→ **Information**
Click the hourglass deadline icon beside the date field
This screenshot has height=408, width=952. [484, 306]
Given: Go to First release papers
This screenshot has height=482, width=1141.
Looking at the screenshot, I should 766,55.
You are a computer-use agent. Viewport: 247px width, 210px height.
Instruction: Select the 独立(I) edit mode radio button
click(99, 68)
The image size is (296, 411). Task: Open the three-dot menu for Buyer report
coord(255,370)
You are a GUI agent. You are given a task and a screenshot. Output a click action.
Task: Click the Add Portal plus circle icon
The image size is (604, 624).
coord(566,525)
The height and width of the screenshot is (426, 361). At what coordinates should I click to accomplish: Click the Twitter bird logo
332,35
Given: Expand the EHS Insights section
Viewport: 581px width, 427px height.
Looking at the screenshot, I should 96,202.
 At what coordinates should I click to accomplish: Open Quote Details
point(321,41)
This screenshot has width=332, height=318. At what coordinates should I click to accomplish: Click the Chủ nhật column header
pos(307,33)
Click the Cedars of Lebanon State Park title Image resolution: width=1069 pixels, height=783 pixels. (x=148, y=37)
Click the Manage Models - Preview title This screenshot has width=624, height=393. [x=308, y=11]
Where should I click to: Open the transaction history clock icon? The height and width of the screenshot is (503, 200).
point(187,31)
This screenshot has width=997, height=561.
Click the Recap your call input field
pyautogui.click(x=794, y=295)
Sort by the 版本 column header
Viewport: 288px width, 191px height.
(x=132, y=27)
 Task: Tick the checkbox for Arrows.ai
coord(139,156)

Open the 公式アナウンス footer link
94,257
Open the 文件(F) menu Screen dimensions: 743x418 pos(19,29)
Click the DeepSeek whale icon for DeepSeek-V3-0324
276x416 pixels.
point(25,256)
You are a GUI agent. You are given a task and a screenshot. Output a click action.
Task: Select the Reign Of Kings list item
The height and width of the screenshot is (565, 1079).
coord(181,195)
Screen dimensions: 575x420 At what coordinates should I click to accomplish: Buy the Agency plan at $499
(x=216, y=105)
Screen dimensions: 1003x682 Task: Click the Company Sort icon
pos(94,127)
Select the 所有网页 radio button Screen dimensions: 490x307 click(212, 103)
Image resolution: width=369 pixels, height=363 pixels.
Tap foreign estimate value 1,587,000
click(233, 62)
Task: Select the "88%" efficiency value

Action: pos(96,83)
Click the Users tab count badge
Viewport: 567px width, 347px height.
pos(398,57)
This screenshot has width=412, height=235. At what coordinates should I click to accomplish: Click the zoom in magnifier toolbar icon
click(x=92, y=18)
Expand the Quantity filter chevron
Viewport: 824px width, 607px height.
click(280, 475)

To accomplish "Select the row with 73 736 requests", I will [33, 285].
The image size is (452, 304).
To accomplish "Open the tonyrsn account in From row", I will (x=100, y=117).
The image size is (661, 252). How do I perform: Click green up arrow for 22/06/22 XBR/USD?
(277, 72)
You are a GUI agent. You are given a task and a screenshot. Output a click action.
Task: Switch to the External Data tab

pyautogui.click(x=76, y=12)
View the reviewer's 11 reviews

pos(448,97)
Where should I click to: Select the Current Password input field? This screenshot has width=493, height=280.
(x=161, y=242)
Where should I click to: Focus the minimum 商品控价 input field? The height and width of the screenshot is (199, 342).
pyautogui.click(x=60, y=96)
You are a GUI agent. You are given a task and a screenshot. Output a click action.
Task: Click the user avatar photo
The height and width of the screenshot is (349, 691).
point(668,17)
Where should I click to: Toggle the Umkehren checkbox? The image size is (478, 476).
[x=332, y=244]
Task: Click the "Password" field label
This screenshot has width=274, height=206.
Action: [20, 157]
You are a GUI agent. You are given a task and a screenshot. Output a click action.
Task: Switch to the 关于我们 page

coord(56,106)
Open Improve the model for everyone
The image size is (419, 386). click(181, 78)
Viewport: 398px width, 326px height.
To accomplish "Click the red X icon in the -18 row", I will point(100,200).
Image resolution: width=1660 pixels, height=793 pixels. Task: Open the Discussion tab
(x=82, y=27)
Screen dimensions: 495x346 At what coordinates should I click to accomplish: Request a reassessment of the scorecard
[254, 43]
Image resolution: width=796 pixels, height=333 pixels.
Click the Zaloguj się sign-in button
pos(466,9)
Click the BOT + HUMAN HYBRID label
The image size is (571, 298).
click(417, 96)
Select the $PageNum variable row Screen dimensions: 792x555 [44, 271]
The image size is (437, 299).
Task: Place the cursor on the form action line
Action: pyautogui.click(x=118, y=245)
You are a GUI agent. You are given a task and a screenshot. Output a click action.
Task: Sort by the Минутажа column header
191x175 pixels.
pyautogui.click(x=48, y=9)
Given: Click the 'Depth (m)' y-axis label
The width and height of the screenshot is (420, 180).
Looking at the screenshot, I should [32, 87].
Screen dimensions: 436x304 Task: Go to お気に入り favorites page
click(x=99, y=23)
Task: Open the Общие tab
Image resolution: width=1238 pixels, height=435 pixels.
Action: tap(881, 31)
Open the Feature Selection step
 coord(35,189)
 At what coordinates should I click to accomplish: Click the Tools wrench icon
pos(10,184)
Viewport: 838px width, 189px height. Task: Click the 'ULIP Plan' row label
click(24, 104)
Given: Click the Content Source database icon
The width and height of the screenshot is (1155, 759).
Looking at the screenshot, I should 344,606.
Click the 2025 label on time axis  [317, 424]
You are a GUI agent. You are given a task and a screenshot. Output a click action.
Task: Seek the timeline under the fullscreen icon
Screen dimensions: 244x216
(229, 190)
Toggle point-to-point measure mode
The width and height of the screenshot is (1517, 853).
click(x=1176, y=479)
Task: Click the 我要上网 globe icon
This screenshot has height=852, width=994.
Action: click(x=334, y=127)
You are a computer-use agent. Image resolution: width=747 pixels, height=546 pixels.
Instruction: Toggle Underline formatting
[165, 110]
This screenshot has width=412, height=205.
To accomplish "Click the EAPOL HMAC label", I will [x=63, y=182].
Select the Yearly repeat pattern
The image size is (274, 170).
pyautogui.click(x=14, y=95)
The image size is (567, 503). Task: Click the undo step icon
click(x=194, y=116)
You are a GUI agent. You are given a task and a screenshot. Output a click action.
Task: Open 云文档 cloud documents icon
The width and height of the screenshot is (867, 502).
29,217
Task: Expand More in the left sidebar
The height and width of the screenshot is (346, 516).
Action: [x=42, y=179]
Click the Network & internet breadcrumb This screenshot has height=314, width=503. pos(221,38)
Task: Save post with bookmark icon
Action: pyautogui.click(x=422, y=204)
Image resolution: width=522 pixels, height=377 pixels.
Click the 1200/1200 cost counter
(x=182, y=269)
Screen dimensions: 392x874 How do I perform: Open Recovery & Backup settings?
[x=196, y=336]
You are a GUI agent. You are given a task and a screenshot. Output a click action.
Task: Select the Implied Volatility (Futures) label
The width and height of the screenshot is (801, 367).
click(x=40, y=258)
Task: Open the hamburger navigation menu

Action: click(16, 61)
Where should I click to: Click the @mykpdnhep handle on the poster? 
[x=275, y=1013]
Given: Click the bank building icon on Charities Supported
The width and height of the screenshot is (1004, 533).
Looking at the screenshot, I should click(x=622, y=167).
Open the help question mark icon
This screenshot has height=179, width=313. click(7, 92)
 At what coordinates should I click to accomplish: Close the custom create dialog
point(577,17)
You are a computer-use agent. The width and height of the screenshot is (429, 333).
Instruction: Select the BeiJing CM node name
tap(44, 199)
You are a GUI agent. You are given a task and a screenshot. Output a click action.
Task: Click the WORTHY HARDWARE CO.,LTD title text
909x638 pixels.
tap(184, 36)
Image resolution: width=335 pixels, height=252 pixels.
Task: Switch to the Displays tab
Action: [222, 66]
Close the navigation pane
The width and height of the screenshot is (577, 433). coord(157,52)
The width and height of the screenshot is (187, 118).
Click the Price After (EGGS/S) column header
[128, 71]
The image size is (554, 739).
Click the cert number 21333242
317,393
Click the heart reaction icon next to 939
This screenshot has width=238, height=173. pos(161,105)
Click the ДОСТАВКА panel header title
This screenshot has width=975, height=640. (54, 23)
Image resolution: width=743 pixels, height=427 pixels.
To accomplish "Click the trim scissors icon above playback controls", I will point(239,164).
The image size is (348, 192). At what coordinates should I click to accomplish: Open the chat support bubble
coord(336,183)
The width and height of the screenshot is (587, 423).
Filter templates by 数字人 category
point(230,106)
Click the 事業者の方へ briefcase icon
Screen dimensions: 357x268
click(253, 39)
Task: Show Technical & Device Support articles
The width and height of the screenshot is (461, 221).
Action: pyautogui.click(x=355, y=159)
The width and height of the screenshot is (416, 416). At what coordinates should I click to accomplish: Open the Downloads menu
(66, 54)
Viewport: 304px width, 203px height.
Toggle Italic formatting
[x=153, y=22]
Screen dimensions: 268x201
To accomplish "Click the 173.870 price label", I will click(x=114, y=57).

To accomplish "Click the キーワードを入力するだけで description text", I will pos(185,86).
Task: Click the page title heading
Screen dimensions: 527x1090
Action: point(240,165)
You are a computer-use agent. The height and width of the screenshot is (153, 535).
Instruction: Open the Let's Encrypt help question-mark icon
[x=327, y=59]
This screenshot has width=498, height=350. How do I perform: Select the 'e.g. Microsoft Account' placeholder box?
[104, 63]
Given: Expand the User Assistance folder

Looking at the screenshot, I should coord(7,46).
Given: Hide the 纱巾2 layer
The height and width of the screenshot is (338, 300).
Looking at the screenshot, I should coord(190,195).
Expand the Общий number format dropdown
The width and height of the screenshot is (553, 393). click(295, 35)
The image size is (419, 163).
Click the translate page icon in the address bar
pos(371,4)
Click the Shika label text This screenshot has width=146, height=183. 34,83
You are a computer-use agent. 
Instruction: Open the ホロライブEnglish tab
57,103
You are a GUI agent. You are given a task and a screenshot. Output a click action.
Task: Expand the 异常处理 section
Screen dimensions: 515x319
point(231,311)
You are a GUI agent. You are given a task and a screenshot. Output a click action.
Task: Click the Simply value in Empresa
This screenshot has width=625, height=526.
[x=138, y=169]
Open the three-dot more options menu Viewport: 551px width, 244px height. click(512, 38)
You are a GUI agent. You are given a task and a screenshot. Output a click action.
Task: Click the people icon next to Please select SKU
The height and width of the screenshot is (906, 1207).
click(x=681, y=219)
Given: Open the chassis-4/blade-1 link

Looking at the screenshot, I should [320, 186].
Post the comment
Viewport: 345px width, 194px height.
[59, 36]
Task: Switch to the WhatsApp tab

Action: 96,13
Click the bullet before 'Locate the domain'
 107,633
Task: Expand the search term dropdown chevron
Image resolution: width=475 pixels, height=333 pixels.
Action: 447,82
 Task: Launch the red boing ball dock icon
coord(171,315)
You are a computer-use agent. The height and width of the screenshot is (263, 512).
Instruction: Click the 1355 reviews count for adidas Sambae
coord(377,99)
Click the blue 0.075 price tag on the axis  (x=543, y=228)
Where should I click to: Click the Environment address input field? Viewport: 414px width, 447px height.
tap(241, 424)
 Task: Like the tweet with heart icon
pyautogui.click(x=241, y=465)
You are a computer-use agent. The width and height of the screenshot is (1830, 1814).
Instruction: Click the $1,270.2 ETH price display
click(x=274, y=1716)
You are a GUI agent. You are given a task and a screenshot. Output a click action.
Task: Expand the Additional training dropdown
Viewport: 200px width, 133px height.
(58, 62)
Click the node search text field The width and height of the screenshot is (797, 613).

→ **Task to complete**
Look over the records above and say, with no extra words, how many lines include "text".

→ **Response for this exercise**
4